"The width and height of the screenshot is (1568, 610)." ifadesini içeren satırdan başlayıp "(1207, 824)" ifadesini içeren satırda biten satırları, "badge" yerine "label" koyarak ve geri kalan her şeyi değiştirmeden yeniden yazın.

____________________

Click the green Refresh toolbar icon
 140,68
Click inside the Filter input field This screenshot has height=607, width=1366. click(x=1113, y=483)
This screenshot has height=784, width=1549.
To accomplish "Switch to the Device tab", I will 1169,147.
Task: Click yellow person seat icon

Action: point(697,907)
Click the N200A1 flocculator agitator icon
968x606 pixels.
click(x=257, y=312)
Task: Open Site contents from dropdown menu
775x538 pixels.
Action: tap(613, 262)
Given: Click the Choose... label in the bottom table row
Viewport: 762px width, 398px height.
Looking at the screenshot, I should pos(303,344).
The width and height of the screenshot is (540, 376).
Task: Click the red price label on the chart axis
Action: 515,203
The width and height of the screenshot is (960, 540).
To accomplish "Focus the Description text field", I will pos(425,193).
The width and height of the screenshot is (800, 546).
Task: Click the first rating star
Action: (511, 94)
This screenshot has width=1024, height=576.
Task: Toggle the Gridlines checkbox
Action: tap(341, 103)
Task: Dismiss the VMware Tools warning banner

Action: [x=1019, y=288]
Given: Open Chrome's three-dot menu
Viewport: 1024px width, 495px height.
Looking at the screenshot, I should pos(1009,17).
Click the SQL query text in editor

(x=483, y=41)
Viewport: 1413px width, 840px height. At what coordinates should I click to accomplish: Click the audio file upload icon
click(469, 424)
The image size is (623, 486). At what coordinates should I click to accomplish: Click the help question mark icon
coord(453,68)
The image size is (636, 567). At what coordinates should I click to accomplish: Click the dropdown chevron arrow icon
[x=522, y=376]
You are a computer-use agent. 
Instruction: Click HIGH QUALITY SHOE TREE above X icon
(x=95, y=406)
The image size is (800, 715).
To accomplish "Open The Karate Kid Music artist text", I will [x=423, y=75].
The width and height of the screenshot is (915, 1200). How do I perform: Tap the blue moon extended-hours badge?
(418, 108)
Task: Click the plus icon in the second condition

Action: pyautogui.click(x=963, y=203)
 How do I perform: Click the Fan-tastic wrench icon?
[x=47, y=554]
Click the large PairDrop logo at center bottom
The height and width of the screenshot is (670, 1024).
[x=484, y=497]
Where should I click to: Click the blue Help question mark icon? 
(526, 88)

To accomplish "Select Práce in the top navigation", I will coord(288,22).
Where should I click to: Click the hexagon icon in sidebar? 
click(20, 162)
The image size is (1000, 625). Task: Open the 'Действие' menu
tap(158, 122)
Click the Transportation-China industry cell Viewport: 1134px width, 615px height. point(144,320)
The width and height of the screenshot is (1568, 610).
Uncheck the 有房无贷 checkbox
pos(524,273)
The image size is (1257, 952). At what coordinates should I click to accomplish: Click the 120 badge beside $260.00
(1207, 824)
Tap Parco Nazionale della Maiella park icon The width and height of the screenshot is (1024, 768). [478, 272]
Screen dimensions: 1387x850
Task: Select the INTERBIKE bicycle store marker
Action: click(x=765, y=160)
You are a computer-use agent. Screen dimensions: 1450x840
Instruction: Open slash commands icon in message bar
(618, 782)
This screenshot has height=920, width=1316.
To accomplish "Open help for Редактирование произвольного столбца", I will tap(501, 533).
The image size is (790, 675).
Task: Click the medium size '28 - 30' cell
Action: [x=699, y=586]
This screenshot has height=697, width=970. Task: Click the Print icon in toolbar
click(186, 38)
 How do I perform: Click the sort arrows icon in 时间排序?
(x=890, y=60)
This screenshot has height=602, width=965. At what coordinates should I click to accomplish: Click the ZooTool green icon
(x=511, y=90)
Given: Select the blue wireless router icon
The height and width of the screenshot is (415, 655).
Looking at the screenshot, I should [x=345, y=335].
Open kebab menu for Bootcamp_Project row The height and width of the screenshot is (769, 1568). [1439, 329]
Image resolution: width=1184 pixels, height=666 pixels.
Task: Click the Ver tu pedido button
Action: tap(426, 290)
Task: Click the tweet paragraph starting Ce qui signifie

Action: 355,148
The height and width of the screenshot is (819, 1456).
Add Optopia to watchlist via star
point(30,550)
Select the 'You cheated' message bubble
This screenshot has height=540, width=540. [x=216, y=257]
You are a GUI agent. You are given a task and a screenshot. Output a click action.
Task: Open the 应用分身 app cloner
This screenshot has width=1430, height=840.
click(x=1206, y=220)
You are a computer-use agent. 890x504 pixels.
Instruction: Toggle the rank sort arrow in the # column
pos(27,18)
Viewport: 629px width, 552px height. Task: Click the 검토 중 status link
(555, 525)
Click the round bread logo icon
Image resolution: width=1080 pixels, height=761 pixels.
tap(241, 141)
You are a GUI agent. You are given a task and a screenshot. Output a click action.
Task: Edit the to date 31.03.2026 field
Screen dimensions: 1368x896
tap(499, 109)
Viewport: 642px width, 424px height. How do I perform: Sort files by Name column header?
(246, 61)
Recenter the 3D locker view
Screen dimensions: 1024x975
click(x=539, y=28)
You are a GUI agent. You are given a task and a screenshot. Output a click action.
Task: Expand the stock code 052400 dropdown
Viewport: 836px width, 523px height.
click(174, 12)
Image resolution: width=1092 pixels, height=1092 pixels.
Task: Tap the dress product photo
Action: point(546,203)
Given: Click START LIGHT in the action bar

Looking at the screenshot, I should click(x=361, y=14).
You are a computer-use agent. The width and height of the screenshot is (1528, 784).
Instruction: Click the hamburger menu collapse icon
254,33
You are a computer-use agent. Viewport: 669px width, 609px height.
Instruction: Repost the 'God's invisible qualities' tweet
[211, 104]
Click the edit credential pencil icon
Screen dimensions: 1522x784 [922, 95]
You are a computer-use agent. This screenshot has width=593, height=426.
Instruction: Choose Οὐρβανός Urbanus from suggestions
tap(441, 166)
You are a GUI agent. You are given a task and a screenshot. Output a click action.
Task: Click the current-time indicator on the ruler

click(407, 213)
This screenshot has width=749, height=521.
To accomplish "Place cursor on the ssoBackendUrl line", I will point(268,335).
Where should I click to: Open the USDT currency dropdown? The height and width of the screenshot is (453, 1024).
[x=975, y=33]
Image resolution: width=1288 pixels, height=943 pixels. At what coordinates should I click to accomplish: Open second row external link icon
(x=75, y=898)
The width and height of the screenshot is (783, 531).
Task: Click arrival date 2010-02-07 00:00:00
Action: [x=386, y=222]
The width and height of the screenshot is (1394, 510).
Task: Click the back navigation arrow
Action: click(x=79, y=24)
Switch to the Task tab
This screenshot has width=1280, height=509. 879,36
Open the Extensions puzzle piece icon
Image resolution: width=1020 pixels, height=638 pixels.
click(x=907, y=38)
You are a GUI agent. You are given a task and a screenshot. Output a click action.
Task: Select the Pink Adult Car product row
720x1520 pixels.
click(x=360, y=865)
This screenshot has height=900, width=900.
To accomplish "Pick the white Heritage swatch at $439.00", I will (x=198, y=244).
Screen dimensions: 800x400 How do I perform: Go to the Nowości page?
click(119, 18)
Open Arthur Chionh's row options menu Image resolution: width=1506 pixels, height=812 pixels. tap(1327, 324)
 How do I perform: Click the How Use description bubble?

____________________

Yazılı yanıt:
The width and height of the screenshot is (1568, 610).
Uncheck the 有房无贷 checkbox
pos(524,273)
The image size is (1257, 952). At what coordinates should I click to accomplish: Click the 120 label beside $260.00
(1207, 824)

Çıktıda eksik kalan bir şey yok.